The specific access grants you will want to define will depend on your operational requirements, but some examples are provided below to help you get started.

Example: Unrestricted Access Within a Single Organization

In the simplest realistic configuration example, access to all chatbot commands is granted for all users and all channels in a single organization scope.

Command Subcommand Grant type Name Value
* * organization my-org T202B88NN
* * channel any *
* * user any *

Example: Split Command Access to Different Channels

In this example, Nautobot is providing two separate command groupings, each of which is intended for use by a different team within the organization.

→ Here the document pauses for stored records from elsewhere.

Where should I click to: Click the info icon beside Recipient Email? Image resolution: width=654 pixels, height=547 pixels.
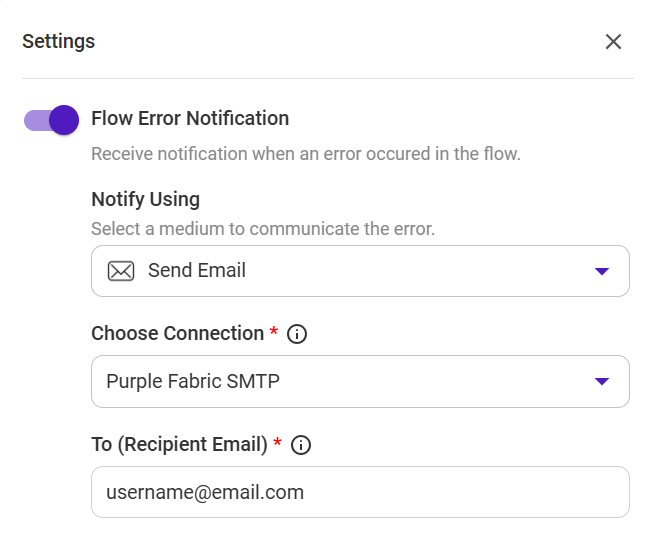point(300,445)
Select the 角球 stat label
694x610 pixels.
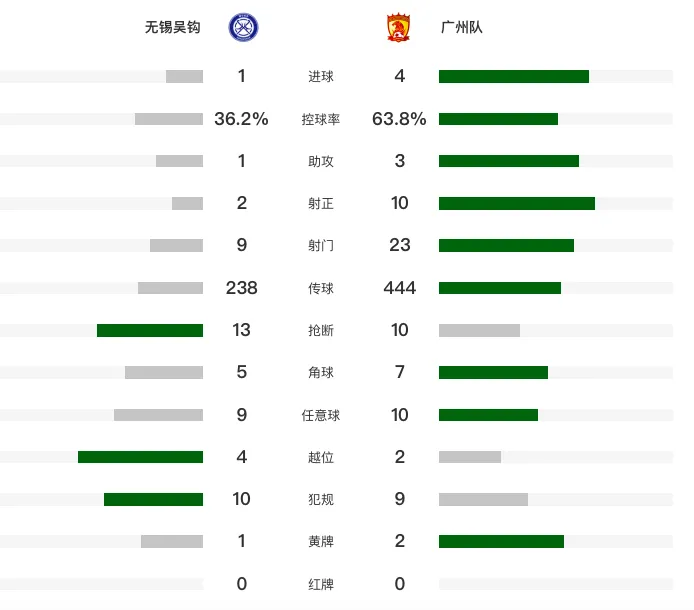coord(321,372)
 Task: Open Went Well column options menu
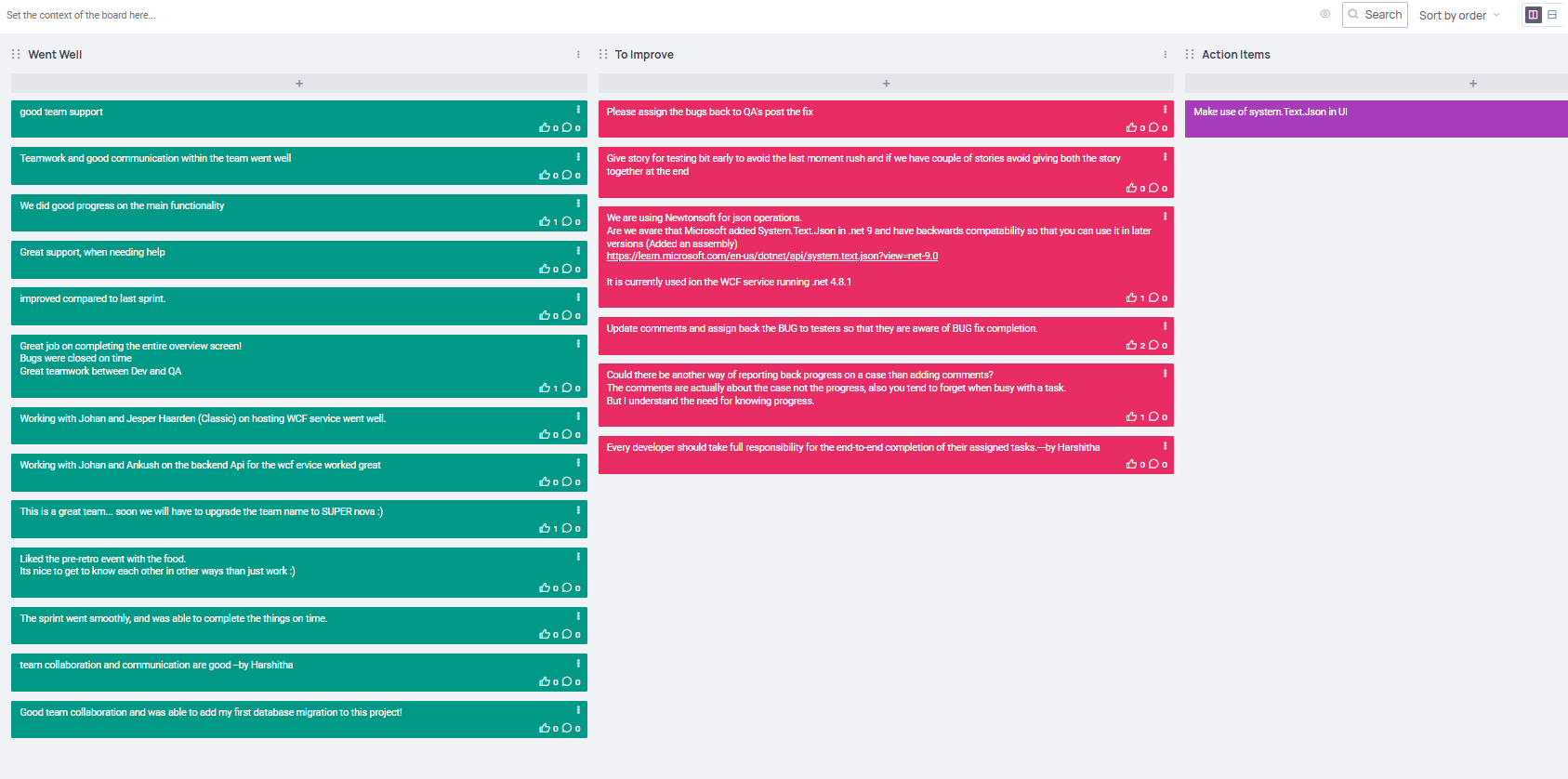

Each team has a dedicated channel on the chat platform, to which access is already controlled by other means, so we can allow all users within a given channel access.

Command Subcommand Grant type Name Value
* * organization my-org T202B88NN
support * channel support C2020H455
devops * channel devops C3030I566
* * user any *

Example: Restrict Specific Command and Subcommand to Specific Users in a Specific Channel

In this example, Nautobot has a potentially-destructive subcommand that should only be used by a handful of admin users. Other subcommands under this subcommand can be used by anyone in the devops channel. Other commands are harmless fun and can be used by any user in the organization in any channel.

Command Subcommand Grant type Name Value
* * organization my-org T202B88NN
jokes * channel any *
jokes * user any *
network * channel devops C3030I566
network history user any *
network redeploy user admin1 U2049K991
network redeploy user admin2 U2039K725
network redeploy user admin3 U7924K784
network status user any *
weather * channel any *
weather * user any *

Test Your Chatbot

Now test your chatbot within your specific chat application.